SELECTED EXCERPT —
* BEGIN *

1. I would hope the default seccomp policy blocks AF_ALG in these containers. I bet it doesn’t. Oh well.
2. The write-to-RO-page-cache primitive STILL WORKED! It’s just that the particular exploit used had no meaningful effect in the already-root-in-a-container context. If you think you are safe, you’re probably wrong. All you need to make a new exploit is an fd representing something that you aren’t supposed to be able to write. This likely includes CoW things where you are supposed to be able to write after CoW but you aren’t supposed to be able to write to the source.
So:
- Are you using these containers with a common image or even a common layer in an image to isolate dangerous workloads from each other. Oops, they can modify the image layers and corrupt each other. There goes any sort of cross-tenant isolation.
- What if you get an fd backed by the zero page and write to it? This can’t result in anything that the administrator would approve of.
- What if you ro-bind-mount something in? It’s not ro any more.
> I would hope the default seccomp policy blocks AF_ALG in these containers. I bet it doesn’t. Oh well.
I see a lot of projects blocking those sockets in containers as a response to this exploit, but it seems rather strange to me. We're disabling a cryptographic performance enhancement feature entirely because there was a security bug in them that one time? It's a rather weird default to use. It's not like we're mass-disabling kernel modules everywhere every time someone discovers an EoP bug, do we? Did we blacklist OpenSSL's binaries after Heartbleed?

* END *

DATA EXCERPT —

* BEGIN *

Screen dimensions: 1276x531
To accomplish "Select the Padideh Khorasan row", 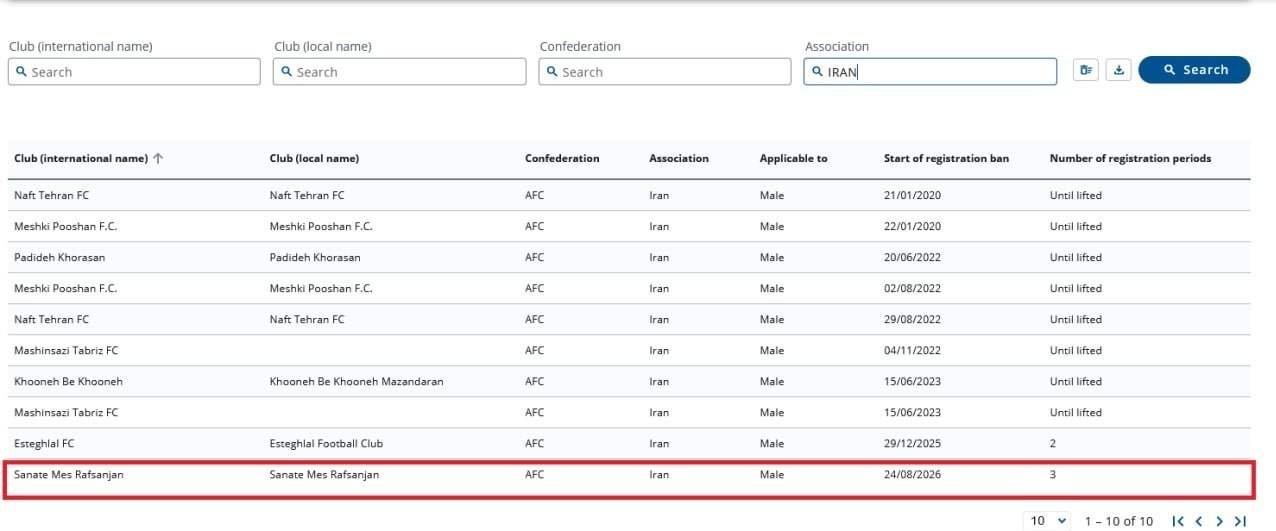I will click(630, 257).
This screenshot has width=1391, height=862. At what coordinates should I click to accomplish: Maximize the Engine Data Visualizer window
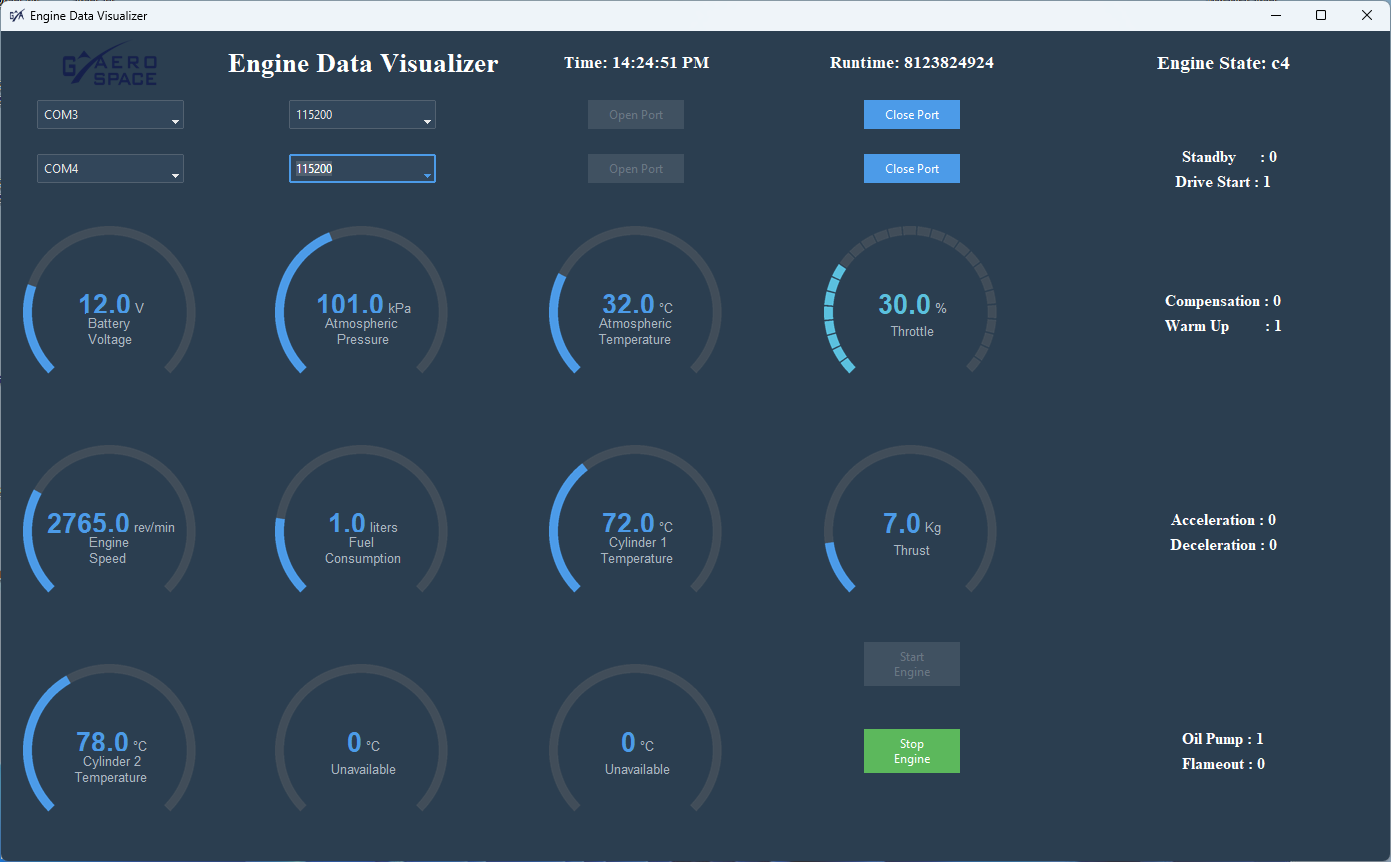click(x=1321, y=15)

* END *

PROBLEM SET —
A) In the discussion of the AF_ALG exploit, restate the part that opens with the words containing "- What if you get" and closes with "binaries after Heartbleed?", replacing "OpenSSL" with "LibreSSL".
B) According to the discussion of the AF_ALG exploit, what is all you need to make a new exploit?
C) Based on the discussion of the AF_ALG exploit, do these statements agree with it? Answer yes or no for each and quote the deciding words.
(i) The write-to-RO-page-cache primitive stopped working in the already-root-in-a-container context.
(ii) Many projects are blocking those sockets in containers in response to the exploit.
(iii) Containers that share image layers can corrupt each other.

THE RESULTS —
A)
- What if you get an fd backed by the zero page and write to it? This can’t result in anything that the administrator would approve of.
- What if you ro-bind-mount something in? It’s not ro any more.
> I would hope the default seccomp policy blocks AF_ALG in these containers. I bet it doesn’t. Oh well.
I see a lot of projects blocking those sockets in containers as a response to this exploit, but it seems rather strange to me. We're disabling a cryptographic performance enhancement feature entirely because there was a security bug in them that one time? It's a rather weird default to use. It's not like we're mass-disabling kernel modules everywhere every time someone discovers an EoP bug, do we? Did we blacklist LibreSSL's binaries after Heartbleed?

B) An fd representing something that you aren't supposed to be able to write.

C)
(i) No: "The write-to-RO-page-cache primitive STILL WORKED!"
(ii) Yes: "I see a lot of projects blocking those sockets in containers as a response to this exploit"
(iii) Yes: "Oops, they can modify the image layers and corrupt each other."